Yo no tenía en realidad ningún deseo de hablar. Había empezado a sentirme ansioso e inquieto. A don Juan, al parecer, la situación le resultaba totalmente ridícula; rió hasta que se le saltaron las lágrimas.

– No me salgas con que, ahora que deberías hablar, no vas a hallar nada que decir -dijo, sus ojos brillando con malicia. Su humor era muy reconfortante.

Un solo tema me interesaba en ese momento: el aliado. Qué familiar su rostro; no era como si yo lo conociese o lo hubiera visto antes. Era otra cosa. Cada vez que empezaba a pensar en ese rostro, mi mente experimentaba un bombardeo de pensamientos ajenos, como si alguna parte de mí mismo conociera el secreto pero no permitiese que el resto de mí se le acercara. La sensación de que el rostro del aliado era familiar resultaba tan extraña que me había forzado a un estado de melancolía mórbida. Don Juan había dicho que podía ser el rostro de mi muerte. Creo que esa frase me tenía sujeto. Quería desesperadamente preguntar acerca de ella y sentía con claridad que don Juan estaba conteniéndome. Llené los pulmones un par de veces y acabé preguntando.

– ¿Qué es la muerte, don Juan?

– No sé -dijo él, sonriendo.

– Quiero decir, ¿cómo describiría usted la muerte? Quiero sus opiniones. Creo que todo el mundo tiene opiniones definidas acerca de la muerte.

– No sé de qué estás hablando.

Yo tenía el Libro tibetano de los muertos en la cajuela de mi coche. Se me ocurrió usarlo como tema de conversación, ya que trataba de la muerte. Dije que iba a leérselo e hice por levantarme. Don Juan me indicó permanecer sentado y fue él por el libro.

– La mañana es mala hora para los brujos -dijo para explicar el que yo debiera estarme quieto-. Estás demasiado débil para salir de mi cuarto. Aquí adentro estás protegido. Si ahora te echaras a andar, lo más probable es que hallaras un desastre terrible. Un aliado podría matarte en el camino o en el matorral, y luego, cuando encontraran tu cuerpo, dirían que moriste misteriosamente o que tuviste un accidente.
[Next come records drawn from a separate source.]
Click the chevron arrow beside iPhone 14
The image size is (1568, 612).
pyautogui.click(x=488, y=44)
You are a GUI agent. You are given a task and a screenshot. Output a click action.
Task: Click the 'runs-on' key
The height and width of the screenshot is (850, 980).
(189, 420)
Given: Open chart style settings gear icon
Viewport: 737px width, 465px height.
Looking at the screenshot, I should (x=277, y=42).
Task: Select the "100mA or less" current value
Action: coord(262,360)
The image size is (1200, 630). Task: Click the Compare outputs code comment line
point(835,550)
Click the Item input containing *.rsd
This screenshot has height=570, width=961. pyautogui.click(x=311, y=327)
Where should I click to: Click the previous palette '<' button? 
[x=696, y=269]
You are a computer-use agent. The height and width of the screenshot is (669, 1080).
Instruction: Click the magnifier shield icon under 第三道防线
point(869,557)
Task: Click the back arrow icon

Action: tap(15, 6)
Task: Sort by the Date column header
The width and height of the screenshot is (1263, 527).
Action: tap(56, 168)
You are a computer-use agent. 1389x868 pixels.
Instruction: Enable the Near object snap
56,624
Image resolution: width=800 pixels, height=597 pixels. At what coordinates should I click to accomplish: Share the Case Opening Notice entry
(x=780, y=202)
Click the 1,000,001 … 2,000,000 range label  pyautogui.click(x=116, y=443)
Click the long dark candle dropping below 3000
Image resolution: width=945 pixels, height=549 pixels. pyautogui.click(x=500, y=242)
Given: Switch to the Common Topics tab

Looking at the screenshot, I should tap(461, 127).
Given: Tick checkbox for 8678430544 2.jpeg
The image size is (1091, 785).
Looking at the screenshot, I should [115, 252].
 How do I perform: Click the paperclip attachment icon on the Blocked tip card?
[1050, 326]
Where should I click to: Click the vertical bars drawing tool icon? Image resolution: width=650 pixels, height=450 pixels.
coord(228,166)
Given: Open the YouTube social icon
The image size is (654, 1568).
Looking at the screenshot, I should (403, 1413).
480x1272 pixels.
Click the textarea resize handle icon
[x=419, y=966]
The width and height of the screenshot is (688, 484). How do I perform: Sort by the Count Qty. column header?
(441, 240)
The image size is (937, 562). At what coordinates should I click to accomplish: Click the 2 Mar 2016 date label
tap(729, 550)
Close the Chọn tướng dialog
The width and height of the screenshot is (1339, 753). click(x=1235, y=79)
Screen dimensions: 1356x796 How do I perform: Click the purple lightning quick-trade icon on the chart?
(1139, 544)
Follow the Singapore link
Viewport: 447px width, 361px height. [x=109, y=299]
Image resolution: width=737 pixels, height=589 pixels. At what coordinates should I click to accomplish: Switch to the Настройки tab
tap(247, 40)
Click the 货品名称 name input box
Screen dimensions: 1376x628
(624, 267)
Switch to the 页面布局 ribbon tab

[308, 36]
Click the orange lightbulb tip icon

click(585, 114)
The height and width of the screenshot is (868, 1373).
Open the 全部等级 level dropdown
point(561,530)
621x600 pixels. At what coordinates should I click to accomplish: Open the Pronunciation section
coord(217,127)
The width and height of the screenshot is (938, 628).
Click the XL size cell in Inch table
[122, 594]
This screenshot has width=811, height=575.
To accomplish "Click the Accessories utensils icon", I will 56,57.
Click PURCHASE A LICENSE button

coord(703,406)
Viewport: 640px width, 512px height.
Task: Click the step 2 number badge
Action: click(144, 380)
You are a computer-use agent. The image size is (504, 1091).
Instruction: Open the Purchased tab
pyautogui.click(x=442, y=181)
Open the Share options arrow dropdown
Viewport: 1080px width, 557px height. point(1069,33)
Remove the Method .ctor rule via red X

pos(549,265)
Yo no estaba en posición ni de humor para poner en duda sus decisiones, así que me estuve quieto casi toda la mañana, leyéndole y explicándole algunas partes del libro. Escuchó con atención, sin interrumpirme para nada. Dos veces tuve que parar durante periodos cortos, mientras él traía agua y comida, pero apenas quedaba desocupado nuevamente me urgía a continuar la lectura. Parecía muy interesado.